Beware of the "Buffetting" winds of an election-year tax debate.
President Obama's Warren Buffett rule, which taxes the rich for no particular reason other than to make people feel good, got a vote in the Senate last week. It lost. Apparently, Warren Buffett's secretary just can't catch a break.
Meanwhile, the House countered the Buffett rule with a proposal to cut taxes on just about every business in the country. Both proposals promised to raise about $47 billion in revenue. The budget deficit is more than $1 trillion.

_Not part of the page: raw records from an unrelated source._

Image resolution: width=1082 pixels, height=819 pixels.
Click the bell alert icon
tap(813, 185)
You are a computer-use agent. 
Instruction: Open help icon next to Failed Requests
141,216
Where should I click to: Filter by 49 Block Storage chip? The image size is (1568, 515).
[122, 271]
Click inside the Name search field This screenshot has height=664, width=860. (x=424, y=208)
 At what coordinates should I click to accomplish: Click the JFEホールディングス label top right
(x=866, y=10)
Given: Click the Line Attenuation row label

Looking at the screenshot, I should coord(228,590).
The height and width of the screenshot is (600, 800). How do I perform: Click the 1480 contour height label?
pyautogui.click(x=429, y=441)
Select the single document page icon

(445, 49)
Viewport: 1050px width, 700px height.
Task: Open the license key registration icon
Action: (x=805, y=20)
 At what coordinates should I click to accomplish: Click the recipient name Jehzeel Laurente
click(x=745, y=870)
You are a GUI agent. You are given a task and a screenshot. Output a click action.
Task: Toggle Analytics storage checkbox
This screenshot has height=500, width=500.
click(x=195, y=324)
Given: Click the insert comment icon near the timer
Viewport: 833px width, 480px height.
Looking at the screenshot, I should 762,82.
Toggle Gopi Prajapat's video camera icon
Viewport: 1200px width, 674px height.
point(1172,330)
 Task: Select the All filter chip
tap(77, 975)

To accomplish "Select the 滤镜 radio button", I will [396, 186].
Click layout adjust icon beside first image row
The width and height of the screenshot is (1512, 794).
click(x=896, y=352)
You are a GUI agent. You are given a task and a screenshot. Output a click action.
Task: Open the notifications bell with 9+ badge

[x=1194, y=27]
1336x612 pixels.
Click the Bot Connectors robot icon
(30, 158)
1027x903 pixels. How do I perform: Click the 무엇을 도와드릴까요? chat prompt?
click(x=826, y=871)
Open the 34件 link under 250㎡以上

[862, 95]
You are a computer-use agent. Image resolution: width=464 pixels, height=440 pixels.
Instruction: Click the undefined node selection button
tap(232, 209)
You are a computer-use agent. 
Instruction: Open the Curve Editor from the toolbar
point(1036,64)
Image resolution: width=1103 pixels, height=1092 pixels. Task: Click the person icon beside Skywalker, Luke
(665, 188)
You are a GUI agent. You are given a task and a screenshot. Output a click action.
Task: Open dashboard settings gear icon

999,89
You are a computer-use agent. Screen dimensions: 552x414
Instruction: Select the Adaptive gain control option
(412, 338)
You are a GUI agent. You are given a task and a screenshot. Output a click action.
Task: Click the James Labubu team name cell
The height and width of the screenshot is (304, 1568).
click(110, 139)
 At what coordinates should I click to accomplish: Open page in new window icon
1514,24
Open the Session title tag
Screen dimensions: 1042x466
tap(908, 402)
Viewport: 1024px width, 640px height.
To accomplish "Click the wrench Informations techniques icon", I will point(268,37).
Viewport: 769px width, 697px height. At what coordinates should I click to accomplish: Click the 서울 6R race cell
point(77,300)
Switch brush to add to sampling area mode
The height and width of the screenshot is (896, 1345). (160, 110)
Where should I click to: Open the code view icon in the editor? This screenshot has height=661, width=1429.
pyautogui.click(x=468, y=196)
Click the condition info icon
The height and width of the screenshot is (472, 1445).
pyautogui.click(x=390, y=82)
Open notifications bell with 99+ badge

This is like a family that owes thousands in credit card debt arguing over whether Johnny should get a paper route or mow lawns to bring in an extra $5 a week.
Last Tuesday in Utah was the Great Shakeout. Or was it the Great Shakedown? It's hard to know when an earthquake drill happens on the same day taxes are due.
Even the tactics are the same. If the IRS calls to say it wants to audit your returns, the best strategy is to crawl under a desk and hang on.
Meanwhile, officials report that thousands of illegal immigrants filed income tax returns in Utah this year. Apparently, even they would rather take their chances with U.S. Immigration and Customs Enforcement agents than with the IRS.
Word out of Washington is that the agency charged with protecting the president is changing its name to "Victoria's Secret Service."